◆ EXERCISE OBJECTIVE: From the line that contains "Task: Select the 人教版 version filter" to the final line of the entries, return every line exactly and leave out all others.

◆ RECORDS SUPPLIED:
╔══
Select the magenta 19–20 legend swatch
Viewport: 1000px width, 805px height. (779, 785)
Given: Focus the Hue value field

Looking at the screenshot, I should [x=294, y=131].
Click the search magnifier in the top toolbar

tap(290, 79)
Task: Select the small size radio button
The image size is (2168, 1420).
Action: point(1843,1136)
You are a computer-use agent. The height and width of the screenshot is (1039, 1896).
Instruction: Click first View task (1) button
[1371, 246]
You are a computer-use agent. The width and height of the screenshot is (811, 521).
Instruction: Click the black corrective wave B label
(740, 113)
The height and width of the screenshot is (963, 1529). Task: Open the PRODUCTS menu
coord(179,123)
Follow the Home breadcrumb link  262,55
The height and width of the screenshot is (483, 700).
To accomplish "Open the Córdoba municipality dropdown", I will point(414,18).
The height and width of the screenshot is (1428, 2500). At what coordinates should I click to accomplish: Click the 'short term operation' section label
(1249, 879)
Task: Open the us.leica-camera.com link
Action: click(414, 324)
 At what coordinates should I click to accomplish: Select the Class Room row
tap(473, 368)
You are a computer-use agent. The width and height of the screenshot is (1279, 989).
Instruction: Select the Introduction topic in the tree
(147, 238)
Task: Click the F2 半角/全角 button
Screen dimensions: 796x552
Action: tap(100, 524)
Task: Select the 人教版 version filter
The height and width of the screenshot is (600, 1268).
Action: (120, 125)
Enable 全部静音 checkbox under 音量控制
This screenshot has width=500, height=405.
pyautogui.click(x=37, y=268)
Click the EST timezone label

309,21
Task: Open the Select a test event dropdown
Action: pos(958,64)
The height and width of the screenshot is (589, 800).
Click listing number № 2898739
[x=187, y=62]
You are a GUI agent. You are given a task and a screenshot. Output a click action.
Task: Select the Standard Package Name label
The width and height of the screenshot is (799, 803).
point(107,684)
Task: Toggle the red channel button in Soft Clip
╚══
◆ FINAL ANSWER:
Task: Select the 人教版 version filter
The height and width of the screenshot is (600, 1268).
Action: (120, 125)
Enable 全部静音 checkbox under 音量控制
This screenshot has width=500, height=405.
pyautogui.click(x=37, y=268)
Click the EST timezone label

309,21
Task: Open the Select a test event dropdown
Action: pos(958,64)
The height and width of the screenshot is (589, 800).
Click listing number № 2898739
[x=187, y=62]
You are a GUI agent. You are given a task and a screenshot. Output a click action.
Task: Select the Standard Package Name label
The width and height of the screenshot is (799, 803).
point(107,684)
Task: Toggle the red channel button in Soft Clip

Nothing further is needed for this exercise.